SOURCE DOCUMENT —
================

Tag Archives: Sienna

Coming to my senses…

Employing that pleasing dichotomy of minimal with steam-punk in my outfit today… yeah?  
Dichotomy.  
Is good stuff.
Now, I’ve had a re-think.  And thank you all for helping me to come to my senses!  I did feel a little out of my comfort zone after posting yesterday, and after sleeping on it I felt even worse about it …
The specific cost of my personal things is, I have decided, personal.  It feels very uncomfortable for me to be publicising it.  That’s just the way I was brought up, so I’m not going to excuse that.  
Even amongst my closest friends I would not dream of announcing how much an outfit cost.  That would be like extreme bad manners… so why did I think I would be OK with doing the same on the blinking internet?? (face palm)

================

ENTRIES PROVIDED —
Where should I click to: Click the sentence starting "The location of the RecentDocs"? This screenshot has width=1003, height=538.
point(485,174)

================

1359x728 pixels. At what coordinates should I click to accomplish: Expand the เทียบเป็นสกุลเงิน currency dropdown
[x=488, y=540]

================

WHAT YOU NEED TO DO —
[A] In the fashion blog post about coming to one's senses, what has the writer decided about the specific cost of personal things?
[B] Carry on the fashion blog post about coming to one's senses, picking up right after its final sentence.

RESPONSES PER TASK —
[A] That it is personal.

[B]
Besides, the numbers I put down here are meaningless to most people who might even read my blog, apart from other Australians.  And only fellow Perthies will understand about the fabric and yarn limitations here…  And I do not want to attract judgement, condemnation or pity from the inevitable comparisons, which I would certainly do if I really started publicising how much things actually cost here… so I will be keeping tabs on my clothing creations this year, in exactly the guidelines I laid down yesterday, but I will probably be keeping the figures to myself.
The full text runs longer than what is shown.